Demissão de polícia por insulto racista em suspensão após cinco anos de decisões judiciais
A demissão de um polícia espanhol por insultos racistas e ameaças a um colega mantém-se suspensa devido a decisões sobre desproporcionalidade da sanção.
Pontos-chave
- A 30 de outubro de 2020, polícia usou insultos racistas como 'mouro de merda' e ameaças com gesto de degolar na garagem da polícia.
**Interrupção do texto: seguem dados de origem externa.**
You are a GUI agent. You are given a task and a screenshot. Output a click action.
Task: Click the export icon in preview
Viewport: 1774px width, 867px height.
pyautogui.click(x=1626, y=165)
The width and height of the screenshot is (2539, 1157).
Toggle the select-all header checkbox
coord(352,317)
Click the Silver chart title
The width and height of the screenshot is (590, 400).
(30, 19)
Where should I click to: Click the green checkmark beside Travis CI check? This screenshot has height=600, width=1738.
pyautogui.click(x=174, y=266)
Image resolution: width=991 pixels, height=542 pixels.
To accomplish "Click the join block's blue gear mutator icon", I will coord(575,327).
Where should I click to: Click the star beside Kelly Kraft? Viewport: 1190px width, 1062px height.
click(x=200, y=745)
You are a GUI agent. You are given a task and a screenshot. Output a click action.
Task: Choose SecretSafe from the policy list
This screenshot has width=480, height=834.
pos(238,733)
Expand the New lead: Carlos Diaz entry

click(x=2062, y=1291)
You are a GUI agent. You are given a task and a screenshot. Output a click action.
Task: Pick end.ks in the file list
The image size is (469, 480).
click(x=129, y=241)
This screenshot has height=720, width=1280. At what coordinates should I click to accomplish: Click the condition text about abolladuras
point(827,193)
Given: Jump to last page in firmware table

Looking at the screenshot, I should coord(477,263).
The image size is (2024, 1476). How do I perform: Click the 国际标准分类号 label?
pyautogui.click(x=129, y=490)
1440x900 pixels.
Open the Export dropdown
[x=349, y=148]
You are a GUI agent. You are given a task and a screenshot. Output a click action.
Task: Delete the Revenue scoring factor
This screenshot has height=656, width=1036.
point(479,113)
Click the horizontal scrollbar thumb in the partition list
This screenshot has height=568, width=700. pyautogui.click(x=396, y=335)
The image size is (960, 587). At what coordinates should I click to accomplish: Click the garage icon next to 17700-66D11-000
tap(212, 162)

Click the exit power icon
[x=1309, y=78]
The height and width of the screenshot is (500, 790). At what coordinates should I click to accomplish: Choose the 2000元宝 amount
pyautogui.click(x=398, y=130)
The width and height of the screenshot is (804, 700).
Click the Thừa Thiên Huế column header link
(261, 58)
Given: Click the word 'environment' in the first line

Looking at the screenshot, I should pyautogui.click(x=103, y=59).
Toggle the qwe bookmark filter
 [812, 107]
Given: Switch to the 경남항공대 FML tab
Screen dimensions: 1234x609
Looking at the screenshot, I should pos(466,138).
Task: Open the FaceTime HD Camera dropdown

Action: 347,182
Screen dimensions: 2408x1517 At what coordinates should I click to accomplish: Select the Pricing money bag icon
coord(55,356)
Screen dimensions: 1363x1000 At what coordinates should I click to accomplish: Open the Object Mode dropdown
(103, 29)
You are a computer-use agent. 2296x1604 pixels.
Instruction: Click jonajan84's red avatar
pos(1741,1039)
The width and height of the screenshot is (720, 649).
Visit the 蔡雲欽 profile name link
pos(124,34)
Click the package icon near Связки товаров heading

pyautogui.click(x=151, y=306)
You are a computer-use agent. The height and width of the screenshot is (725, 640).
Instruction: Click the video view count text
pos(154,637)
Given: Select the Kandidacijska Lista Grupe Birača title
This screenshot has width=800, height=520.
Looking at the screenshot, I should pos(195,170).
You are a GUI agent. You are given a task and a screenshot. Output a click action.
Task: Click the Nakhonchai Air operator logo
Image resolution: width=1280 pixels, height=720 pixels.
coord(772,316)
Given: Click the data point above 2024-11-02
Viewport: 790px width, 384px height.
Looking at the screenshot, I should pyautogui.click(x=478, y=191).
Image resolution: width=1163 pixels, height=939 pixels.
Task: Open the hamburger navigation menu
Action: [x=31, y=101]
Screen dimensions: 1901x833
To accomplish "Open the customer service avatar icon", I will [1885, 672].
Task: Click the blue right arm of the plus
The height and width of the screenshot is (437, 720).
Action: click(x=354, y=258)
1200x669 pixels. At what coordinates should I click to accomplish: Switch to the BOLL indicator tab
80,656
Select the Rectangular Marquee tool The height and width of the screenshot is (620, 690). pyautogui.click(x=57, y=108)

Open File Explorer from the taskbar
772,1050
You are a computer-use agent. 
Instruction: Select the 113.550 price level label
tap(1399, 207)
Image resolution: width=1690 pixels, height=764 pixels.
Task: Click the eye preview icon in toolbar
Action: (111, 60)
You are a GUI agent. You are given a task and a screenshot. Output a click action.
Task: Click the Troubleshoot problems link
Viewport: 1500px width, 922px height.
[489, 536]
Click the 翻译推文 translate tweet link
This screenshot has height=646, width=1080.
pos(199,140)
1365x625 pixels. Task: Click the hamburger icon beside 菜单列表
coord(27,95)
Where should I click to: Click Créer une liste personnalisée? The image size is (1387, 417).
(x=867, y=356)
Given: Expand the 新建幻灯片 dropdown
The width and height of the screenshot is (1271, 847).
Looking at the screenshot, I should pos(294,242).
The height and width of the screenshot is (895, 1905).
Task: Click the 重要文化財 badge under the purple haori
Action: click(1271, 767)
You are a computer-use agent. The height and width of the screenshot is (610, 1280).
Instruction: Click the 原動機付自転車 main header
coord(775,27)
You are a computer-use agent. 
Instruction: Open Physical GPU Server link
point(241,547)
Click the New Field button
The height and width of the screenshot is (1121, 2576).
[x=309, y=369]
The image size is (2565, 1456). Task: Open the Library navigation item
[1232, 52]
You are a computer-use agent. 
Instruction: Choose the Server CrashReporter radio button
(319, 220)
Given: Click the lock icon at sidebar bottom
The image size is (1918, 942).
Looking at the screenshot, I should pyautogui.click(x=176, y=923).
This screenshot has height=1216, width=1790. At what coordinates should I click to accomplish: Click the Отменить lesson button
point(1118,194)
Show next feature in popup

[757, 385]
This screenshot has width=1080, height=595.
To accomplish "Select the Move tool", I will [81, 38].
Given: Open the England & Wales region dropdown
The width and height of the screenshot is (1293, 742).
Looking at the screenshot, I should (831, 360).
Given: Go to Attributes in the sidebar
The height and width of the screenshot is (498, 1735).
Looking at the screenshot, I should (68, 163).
- Condenação criminal: pena de prisão suspensa de 18 meses por discriminação e ameaças; transitou em julgado em 2023.
- Demissão de abril de 2024 anulada pelos tribunais por desproporcionalidade e justificação inadequada segundo princípios do TEDH.
- Tribunal Superior manda governo reavaliar factos, contexto e pena anterior; polícia mantém-se em funções.
A demissão de um polícia por uso de insultos racistas contra um colega mantém-se em suspensão há mais de cinco anos após o incidente, na sequência de decisões judiciais que consideraram a sanção proposta desproporcionada e insuficientemente justificada.
O episódio ocorreu a 30 de outubro de 2020 na garagem do quartel-general da polícia, quando um polícia insultou outro com frases como "moro de mierda" (mouro de merda), "negro" (preto) e "vete a Melilla con tus amigos moros" (vai para Melilla com os teus amigos mouriscos), ao mesmo tempo que fazia um gesto de degolar e ameaçava matá-lo. O polícia foi detido nesse dia.
Os tribunais criminais condenaram o agente por discriminação baseada na origem e por ameaças, aplicando uma pena de prisão suspensa de 18 meses. A decisão transitou em julgado quase três anos depois. Em separado, o Ministério do Interior abriu um processo disciplinar a 3 de novembro de 2020, mas suspendeu-o à espera do processo criminal, como exige o procedimento.
Em abril de 2024, uma vez concluído o processo judicial, o governo retomou o processo administrativo. Com base na Lei da Polícia, classificou a conduta como infração muito grave ao abrigo do artigo 97 — "qualquer conduta que constitua crime" — e ordenou a demissão mais proibição de funções na administração geral por seis meses.
O polícia contestou a decisão no tribunal de Batllia, que a anulou por ser desproporcionada e incompatível com o princípio da proporcionalidade da Convenção Europeia dos Direitos Humanos e com a jurisprudência consolidada do Tribunal Europeu dos Direitos Humanos. O governo recorreu para a Câmara Administrativa do Tribunal Superior, que, numa decisão de setembro, deu parcialmente razão ao recurso. Confirmou a anulação da sanção por falta de justificação adequada, mas sublinhou que os tribunais não podem substituir os poderes sancionadores da administração. O governo deve reavaliar os factos, as circunstâncias e a pena criminal já aplicada antes de decidir qualquer medida. Nenhuma sanção pode ser excluída à partida.
A câmara criticou a resolução inicial por não analisar se o comportamento prejudicava a idoneidade do polícia como funcionário público, os valores policiais de exemplaridade, integridade e respeito, ou a imagem do corpo. Notou também a falta de consideração das conclusões do tribunal criminal sobre o contexto e a pena.
Ao longo do processo criminal, o polícia condenado argumentou que os insultos surgiram de brincadeiras típicas entre colegas, trocadas em ambas as direções. A vítima reconheceu a dinâmica habitual, mas disse que o incidente ultrapassou o limite, levando à queixa. O Ministério Público pedira a inabilitação, mas a sentença não a incluiu.
O polícia continua em funções enquanto o governo reavalia.